Once connected you can select the tableau schema from the drop down, and the list of available tables and views will display. We can then configure the Data Source by selecting the tables/views we want to perform analysis against, configure the join between them, and add any appropriate calculated fields and filters. We’ll start off by
building a straightforward analysis on the number of visits by property for 2014.
We’ve added two calculated fields, ‘Total Visits’ and ‘Visit Group’. Total Visits is simply a count against the table’s primary key. Visit Group is a way of classifying the popularity of each site, and uses some logic against the Total Visits field to identify if a site has a large number of visits. We define it as:
Finally, we add a filter against dim_date to restrict the output to 2014.
You can then test validity by clicking Update Now, which will return a rows set for the query.
Visualisation
Now that we have a data source defined, we can create a visualisation for it, using Tableau’s built in set of graphical options. If we click on Sheet1, we are presented with a blank worksheet, and the dimensions and measures from the data source we just defined:
We’ll start by creating a pie chart analysis show all the visits against sites classified as ‘Large’. For this we require at least 1 dimension and 1 measure (for this example we’ll use Property Name and Total Visits). We first drag the measures and dimensions into the Marks panel. We’ll display each property slice in a different colour, as well as show the property name next to the slice, so we move Property Name on the Color and Label sections. We would like the number of visits to be reflected by the size of the slice and also have this display next to the slice, so similarly we drag Total Visits onto the Size and Label sections.

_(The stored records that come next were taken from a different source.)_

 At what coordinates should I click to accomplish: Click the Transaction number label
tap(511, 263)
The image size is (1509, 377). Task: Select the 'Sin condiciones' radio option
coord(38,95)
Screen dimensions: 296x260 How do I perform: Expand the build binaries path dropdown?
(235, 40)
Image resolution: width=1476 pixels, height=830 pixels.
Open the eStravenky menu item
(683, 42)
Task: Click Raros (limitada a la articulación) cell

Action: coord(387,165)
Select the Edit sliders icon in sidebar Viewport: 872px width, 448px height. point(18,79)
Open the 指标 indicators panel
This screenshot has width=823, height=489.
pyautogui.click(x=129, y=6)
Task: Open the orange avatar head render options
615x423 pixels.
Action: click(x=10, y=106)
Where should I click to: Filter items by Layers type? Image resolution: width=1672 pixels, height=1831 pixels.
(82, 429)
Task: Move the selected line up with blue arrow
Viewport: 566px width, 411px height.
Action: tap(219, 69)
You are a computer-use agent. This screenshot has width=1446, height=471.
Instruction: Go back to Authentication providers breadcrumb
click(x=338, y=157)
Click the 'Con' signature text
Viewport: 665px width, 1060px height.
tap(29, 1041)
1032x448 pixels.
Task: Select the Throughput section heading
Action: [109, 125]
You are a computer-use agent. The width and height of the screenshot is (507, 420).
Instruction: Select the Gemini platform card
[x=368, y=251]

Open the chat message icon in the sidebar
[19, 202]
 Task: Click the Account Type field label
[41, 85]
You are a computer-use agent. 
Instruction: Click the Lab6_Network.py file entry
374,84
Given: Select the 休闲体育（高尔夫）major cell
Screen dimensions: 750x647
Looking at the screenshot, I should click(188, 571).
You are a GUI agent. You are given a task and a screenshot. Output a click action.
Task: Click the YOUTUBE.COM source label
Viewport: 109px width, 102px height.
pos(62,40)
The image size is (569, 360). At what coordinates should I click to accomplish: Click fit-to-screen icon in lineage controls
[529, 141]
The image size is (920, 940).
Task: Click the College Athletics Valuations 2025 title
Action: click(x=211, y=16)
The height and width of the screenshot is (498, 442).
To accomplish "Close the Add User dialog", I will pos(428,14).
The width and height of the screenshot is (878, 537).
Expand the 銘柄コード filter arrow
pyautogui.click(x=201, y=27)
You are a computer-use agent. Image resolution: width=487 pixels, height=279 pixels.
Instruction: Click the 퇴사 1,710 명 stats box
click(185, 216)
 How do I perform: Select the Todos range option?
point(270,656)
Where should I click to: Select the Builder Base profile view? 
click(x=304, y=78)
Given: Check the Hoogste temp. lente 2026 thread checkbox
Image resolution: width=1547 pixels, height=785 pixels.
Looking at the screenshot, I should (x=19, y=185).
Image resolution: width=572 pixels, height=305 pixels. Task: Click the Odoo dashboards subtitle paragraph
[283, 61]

So our Marks panel now looks like this:
Next we drag the Visit Group onto the Filters Panel, which allows us to restrict by Large sites:
Finally, we want to have the year displayed above the Pie Chart, so we drag the Financial Year dimension into the Columns section, and we’ll add a title. The Pie Chart renders like this:
To ensure this is returning sensible results, we’ll run a query against the database to validate:
Looks good! So whilst this is only a basic analysis, it’s a good start to show that we can start running our existing reports against Redshift with little or no modification.